EXERCISE BRIEF: Please state how many lines of the records hold the string "computer", giving nothing but the number.

.....

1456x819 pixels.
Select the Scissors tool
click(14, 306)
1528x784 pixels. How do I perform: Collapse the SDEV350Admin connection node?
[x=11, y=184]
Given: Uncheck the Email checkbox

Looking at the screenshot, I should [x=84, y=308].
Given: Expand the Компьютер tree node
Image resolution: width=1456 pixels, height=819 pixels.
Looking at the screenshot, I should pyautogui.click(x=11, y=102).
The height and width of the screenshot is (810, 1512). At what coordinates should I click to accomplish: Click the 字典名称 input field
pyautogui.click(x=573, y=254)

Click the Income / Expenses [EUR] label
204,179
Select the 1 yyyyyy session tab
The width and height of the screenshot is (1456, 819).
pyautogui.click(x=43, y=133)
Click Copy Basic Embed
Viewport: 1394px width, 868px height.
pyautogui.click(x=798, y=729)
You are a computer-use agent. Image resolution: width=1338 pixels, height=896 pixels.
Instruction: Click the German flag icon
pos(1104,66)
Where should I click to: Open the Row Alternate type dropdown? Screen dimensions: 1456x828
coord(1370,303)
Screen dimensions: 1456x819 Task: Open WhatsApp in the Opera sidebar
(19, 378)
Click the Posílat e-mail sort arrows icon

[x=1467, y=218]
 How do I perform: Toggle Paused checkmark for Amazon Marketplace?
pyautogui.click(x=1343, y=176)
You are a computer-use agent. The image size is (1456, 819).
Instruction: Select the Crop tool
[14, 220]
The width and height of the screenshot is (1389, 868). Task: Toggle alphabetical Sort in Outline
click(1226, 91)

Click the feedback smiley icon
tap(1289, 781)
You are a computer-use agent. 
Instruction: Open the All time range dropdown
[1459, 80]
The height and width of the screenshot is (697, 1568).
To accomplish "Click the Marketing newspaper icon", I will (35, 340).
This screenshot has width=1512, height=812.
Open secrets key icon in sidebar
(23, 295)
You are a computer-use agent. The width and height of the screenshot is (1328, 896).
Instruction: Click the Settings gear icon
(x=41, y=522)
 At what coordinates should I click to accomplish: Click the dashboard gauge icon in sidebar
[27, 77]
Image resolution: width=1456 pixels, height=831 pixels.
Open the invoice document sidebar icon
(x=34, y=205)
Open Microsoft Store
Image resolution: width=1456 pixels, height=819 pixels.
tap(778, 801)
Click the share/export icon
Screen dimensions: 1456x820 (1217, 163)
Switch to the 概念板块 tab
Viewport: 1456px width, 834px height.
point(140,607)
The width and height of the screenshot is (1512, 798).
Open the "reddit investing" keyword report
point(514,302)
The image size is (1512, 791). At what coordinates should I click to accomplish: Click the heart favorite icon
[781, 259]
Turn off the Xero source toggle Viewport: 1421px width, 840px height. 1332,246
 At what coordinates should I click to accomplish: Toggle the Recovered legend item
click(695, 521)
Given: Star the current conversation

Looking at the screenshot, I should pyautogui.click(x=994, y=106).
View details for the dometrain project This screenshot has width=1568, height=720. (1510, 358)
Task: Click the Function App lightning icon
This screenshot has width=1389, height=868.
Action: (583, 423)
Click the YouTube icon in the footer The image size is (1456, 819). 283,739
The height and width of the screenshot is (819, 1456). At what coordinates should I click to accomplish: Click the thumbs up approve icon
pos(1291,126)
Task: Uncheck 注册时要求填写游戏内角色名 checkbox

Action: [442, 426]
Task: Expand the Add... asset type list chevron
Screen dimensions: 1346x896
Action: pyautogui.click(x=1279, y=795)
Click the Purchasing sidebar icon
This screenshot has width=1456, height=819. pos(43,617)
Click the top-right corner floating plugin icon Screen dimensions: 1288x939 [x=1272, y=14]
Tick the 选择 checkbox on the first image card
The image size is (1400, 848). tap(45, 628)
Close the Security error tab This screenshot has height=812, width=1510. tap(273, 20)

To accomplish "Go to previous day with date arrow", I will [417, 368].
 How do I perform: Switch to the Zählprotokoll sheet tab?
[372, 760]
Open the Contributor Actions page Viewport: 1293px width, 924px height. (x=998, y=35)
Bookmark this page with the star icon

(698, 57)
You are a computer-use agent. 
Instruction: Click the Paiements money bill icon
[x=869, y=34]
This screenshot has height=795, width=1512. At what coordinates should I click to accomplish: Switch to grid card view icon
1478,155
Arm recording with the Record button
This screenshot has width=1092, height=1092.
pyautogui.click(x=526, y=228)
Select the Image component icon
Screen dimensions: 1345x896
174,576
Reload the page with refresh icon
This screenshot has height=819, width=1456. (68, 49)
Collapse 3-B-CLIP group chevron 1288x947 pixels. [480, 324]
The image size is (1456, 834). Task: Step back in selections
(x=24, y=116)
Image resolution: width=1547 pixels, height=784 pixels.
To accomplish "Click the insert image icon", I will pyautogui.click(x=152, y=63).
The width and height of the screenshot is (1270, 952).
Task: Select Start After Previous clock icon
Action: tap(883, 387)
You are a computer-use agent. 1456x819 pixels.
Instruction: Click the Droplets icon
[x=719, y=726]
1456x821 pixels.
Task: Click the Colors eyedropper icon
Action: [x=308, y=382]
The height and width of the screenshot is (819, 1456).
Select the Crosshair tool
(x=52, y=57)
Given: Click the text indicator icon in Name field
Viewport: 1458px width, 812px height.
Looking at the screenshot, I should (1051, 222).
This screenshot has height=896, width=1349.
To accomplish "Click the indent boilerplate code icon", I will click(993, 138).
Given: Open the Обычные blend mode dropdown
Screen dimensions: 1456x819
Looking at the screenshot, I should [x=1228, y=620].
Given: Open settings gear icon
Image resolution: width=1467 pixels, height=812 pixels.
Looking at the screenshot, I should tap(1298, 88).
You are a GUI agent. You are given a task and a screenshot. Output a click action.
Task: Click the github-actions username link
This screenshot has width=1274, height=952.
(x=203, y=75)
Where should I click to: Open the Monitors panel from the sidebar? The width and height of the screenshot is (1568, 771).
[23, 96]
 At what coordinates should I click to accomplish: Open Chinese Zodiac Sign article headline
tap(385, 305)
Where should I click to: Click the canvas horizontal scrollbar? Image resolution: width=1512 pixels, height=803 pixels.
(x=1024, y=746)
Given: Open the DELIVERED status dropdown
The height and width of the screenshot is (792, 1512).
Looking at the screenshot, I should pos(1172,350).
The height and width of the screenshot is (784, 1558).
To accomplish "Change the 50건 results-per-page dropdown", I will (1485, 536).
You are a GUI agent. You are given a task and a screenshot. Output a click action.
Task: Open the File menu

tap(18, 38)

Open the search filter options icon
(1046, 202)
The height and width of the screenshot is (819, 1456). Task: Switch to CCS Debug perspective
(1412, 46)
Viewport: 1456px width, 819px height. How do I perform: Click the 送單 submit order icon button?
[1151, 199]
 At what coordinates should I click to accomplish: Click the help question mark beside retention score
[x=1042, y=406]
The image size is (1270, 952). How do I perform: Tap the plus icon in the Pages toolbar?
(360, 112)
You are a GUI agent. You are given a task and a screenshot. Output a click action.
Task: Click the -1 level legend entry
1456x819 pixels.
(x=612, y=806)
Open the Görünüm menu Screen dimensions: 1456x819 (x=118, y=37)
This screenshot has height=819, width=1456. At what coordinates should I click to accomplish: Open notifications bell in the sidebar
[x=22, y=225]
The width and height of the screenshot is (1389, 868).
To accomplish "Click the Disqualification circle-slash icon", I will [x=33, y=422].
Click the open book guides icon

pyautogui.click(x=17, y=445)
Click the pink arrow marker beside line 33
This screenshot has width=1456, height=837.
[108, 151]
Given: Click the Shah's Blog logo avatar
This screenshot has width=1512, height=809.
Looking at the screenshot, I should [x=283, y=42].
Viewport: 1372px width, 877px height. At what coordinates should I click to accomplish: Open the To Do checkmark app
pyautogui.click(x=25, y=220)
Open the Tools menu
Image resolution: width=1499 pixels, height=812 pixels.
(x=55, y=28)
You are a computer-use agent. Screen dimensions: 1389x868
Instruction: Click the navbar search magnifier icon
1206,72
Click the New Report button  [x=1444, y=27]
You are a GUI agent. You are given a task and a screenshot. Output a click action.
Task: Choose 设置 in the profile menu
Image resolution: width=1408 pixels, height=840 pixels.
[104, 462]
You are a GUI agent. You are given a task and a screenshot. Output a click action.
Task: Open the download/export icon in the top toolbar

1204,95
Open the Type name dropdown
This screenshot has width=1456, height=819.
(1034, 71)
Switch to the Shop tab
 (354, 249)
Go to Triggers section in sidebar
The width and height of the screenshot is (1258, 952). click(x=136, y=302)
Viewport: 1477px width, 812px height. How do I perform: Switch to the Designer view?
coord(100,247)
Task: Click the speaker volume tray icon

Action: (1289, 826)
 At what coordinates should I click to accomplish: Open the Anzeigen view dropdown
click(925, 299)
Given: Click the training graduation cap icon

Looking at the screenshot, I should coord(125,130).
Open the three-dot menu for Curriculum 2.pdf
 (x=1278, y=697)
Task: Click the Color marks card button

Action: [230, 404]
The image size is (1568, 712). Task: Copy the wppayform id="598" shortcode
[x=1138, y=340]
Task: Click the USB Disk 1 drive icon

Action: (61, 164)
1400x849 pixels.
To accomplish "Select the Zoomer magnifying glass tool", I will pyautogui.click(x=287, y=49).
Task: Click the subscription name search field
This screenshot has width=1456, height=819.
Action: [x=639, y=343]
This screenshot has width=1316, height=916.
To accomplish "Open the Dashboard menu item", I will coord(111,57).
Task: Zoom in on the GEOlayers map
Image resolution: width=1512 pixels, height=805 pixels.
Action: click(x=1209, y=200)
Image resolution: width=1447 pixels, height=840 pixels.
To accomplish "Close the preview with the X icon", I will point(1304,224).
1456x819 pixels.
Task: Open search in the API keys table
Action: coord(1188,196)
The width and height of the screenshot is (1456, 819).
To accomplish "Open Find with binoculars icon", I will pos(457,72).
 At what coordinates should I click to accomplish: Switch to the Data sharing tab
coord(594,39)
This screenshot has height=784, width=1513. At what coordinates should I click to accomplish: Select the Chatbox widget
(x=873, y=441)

.....

RESPONSE FOR THIS EXERCISE: 7